The required output is the exact run of lines below that opens at the line with "Task: Click the Settings gear icon" and closes at the line with "The height and width of the screenshot is (446, 762).".

• • • •

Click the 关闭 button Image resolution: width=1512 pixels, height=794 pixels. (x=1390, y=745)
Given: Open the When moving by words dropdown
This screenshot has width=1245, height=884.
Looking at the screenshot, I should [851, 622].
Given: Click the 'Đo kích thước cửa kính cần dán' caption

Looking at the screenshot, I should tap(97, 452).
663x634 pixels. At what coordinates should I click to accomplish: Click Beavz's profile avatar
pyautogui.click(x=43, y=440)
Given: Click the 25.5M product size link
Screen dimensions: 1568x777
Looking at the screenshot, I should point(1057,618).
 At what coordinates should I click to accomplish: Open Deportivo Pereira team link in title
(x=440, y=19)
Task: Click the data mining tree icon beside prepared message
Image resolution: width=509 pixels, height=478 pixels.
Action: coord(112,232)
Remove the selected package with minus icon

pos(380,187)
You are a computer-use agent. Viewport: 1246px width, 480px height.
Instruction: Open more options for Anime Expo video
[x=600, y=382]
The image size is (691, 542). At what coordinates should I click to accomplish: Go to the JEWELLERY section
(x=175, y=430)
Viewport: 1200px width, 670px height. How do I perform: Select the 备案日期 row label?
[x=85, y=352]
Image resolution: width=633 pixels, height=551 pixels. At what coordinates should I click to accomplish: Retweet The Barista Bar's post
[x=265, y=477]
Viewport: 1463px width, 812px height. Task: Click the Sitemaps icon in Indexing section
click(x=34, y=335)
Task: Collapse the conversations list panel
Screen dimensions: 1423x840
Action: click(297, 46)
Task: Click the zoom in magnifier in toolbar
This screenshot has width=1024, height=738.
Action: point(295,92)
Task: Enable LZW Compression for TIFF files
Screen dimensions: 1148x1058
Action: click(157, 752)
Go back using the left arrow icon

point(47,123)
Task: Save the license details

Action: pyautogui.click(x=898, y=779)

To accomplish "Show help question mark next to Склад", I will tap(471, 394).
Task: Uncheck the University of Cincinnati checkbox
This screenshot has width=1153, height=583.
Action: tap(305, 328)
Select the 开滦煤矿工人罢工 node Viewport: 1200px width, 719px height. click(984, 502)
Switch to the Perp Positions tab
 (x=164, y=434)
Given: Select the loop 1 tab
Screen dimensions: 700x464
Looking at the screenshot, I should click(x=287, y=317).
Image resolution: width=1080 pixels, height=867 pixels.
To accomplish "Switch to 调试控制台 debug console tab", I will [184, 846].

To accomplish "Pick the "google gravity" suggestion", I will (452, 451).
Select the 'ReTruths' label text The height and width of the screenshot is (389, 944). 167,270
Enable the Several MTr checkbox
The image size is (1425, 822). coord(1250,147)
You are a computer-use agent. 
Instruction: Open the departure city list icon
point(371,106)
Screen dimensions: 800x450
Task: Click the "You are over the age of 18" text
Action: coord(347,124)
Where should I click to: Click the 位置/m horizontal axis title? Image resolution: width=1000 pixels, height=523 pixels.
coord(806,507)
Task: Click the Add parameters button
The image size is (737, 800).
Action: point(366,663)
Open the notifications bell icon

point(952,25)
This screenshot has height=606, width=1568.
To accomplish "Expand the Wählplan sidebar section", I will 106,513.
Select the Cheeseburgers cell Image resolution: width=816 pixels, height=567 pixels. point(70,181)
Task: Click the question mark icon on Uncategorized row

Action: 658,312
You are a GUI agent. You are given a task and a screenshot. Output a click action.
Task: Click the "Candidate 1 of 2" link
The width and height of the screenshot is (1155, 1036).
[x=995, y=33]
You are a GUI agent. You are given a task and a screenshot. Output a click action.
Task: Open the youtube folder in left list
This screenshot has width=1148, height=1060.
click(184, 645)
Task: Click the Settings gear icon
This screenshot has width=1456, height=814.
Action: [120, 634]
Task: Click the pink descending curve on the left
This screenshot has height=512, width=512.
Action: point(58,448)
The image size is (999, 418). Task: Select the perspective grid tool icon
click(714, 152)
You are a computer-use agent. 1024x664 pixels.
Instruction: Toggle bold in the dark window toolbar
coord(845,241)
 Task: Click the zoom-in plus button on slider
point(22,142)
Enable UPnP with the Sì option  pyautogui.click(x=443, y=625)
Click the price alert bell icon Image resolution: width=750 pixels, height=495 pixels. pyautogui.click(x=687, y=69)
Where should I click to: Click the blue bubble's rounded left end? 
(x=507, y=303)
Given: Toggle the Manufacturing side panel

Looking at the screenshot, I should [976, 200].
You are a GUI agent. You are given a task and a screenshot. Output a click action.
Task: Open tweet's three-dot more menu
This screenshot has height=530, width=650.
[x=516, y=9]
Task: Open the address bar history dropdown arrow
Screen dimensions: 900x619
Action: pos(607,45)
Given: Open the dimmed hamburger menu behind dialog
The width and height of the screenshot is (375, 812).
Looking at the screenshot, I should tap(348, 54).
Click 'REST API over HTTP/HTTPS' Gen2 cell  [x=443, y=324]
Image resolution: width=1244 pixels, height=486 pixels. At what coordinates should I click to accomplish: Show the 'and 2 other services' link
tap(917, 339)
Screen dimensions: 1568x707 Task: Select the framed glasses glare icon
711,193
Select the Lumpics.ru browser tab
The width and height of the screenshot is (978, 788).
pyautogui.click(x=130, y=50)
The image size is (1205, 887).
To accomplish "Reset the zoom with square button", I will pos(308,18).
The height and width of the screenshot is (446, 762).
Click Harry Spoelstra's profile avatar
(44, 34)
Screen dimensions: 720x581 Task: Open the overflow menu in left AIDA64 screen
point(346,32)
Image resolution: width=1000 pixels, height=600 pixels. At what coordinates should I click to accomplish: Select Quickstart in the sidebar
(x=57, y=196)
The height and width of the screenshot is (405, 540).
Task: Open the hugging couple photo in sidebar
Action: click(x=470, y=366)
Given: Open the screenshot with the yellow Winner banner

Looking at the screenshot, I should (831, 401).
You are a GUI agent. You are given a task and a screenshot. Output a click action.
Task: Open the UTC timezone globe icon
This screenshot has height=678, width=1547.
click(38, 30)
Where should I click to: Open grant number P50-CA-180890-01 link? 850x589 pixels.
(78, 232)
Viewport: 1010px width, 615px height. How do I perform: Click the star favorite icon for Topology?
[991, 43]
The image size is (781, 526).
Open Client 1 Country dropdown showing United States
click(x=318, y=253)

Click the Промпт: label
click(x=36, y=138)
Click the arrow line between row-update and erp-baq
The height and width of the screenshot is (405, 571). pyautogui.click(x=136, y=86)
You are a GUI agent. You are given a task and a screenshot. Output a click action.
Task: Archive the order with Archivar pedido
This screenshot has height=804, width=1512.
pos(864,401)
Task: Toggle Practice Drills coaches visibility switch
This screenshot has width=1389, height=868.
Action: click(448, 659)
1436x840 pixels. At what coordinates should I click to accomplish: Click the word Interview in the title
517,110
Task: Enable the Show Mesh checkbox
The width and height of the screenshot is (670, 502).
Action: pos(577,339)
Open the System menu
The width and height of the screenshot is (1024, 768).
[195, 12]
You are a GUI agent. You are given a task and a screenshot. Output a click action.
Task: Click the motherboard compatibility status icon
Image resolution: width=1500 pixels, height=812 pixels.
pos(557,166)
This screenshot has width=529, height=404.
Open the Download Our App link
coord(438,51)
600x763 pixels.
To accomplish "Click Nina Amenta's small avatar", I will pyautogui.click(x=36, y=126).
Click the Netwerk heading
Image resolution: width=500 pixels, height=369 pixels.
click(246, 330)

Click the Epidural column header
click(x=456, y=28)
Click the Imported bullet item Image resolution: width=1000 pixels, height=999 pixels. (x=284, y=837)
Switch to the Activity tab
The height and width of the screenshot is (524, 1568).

• • • •

- EXERCISE RESPONSE -
Task: Click the Settings gear icon
This screenshot has width=1456, height=814.
Action: [120, 634]
Task: Click the pink descending curve on the left
This screenshot has height=512, width=512.
Action: point(58,448)
The image size is (999, 418). Task: Select the perspective grid tool icon
click(714, 152)
You are a computer-use agent. 1024x664 pixels.
Instruction: Toggle bold in the dark window toolbar
coord(845,241)
 Task: Click the zoom-in plus button on slider
point(22,142)
Enable UPnP with the Sì option  pyautogui.click(x=443, y=625)
Click the price alert bell icon Image resolution: width=750 pixels, height=495 pixels. pyautogui.click(x=687, y=69)
Where should I click to: Click the blue bubble's rounded left end? 
(x=507, y=303)
Given: Toggle the Manufacturing side panel

Looking at the screenshot, I should [976, 200].
You are a GUI agent. You are given a task and a screenshot. Output a click action.
Task: Open tweet's three-dot more menu
This screenshot has height=530, width=650.
[x=516, y=9]
Task: Open the address bar history dropdown arrow
Screen dimensions: 900x619
Action: pos(607,45)
Given: Open the dimmed hamburger menu behind dialog
The width and height of the screenshot is (375, 812).
Looking at the screenshot, I should tap(348, 54).
Click 'REST API over HTTP/HTTPS' Gen2 cell  [x=443, y=324]
Image resolution: width=1244 pixels, height=486 pixels. At what coordinates should I click to accomplish: Show the 'and 2 other services' link
tap(917, 339)
Screen dimensions: 1568x707 Task: Select the framed glasses glare icon
711,193
Select the Lumpics.ru browser tab
The width and height of the screenshot is (978, 788).
pyautogui.click(x=130, y=50)
The image size is (1205, 887).
To accomplish "Reset the zoom with square button", I will pos(308,18).
The height and width of the screenshot is (446, 762).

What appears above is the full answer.